In ADvocate-1 and ADvocate-2, patients receiving Ebglyss achieved EASI-75 response rates of 58.8 percent and 52.1 percent, respectively, by week 16, compared to 16.2 percent and 18.1 percent in placebo groups. EASI-90 rates were 38.3 percent and 30.7 percent in Ebglyss arms versus 9 percent and 9.5 percent in placebo groups. These results were sustained at week 52 in maintenance therapy.

The most commonly reported side effects in clinical trials were conjunctivitis (6.9 percent), injection site reactions (2.6 percent), allergic conjunctivitis (1.8 percent), and dry eyes (1.4 percent), all mostly mild to moderate in severity and not leading to treatment discontinuation.

Compared to Dupixent, Ebglyss was associated with lower rates of conjunctivitis in its pivotal studies, Professor Koh added.

Remaining barriers to optimal care

Despite an expanding therapeutic arsenal, experts stressed that gaps remain in patient access and disease management.

According to domestic treatment guidelines, systemic therapy is strongly recommended for moderate-to-severe atopic dermatitis. Yet a retrospective study found that although the proportion of such patients rose from 30.9 percent in 2002 to 39.7 percent in 2019, only 5 percent received systemic immunosuppressants.
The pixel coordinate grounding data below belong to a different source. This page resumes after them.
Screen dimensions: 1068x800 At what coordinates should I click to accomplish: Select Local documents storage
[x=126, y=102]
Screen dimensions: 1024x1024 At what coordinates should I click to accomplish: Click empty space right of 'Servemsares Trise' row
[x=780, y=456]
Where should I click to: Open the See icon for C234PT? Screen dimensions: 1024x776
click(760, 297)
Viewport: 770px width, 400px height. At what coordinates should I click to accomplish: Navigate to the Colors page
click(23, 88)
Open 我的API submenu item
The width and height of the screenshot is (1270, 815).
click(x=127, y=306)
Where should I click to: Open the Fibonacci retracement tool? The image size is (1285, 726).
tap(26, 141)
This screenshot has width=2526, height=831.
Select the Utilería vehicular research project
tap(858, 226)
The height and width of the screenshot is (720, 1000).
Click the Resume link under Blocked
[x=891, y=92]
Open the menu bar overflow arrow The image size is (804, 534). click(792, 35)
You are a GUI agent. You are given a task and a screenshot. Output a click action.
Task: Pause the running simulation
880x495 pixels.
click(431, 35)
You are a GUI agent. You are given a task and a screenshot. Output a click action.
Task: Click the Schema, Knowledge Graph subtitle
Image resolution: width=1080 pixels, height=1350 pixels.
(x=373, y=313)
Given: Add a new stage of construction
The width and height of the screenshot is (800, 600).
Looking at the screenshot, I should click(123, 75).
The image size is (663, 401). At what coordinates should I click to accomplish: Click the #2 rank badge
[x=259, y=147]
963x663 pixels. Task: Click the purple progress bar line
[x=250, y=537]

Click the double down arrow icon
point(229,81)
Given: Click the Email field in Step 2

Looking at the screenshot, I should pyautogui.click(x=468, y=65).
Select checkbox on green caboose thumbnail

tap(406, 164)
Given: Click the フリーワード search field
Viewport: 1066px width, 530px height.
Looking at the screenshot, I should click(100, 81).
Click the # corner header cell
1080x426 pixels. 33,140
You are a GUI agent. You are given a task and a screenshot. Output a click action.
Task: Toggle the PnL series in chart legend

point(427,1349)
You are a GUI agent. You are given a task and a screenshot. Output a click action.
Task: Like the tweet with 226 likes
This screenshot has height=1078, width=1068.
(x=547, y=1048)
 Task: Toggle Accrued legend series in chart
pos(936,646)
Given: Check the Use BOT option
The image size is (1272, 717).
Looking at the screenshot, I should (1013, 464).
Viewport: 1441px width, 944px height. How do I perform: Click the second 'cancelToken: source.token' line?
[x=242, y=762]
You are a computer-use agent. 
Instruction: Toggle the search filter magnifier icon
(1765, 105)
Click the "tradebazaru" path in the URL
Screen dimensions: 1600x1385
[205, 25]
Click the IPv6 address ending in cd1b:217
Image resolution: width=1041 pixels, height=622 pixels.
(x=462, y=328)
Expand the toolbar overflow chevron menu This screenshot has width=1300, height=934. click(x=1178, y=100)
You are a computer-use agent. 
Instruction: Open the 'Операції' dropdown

Cost remains another major barrier, despite the fact that biologics and JAK inhibitors are now reimbursed in Korea. Experts pointed out that some patients still do not receive optimal care due to financial constraints.

“Personalized treatment is essential, but access remains limited,” said Professor Shin. “We must re-evaluate the reimbursement policies that prevent same-class switching among biologics, especially as new agents like Ebglyss enter the field.”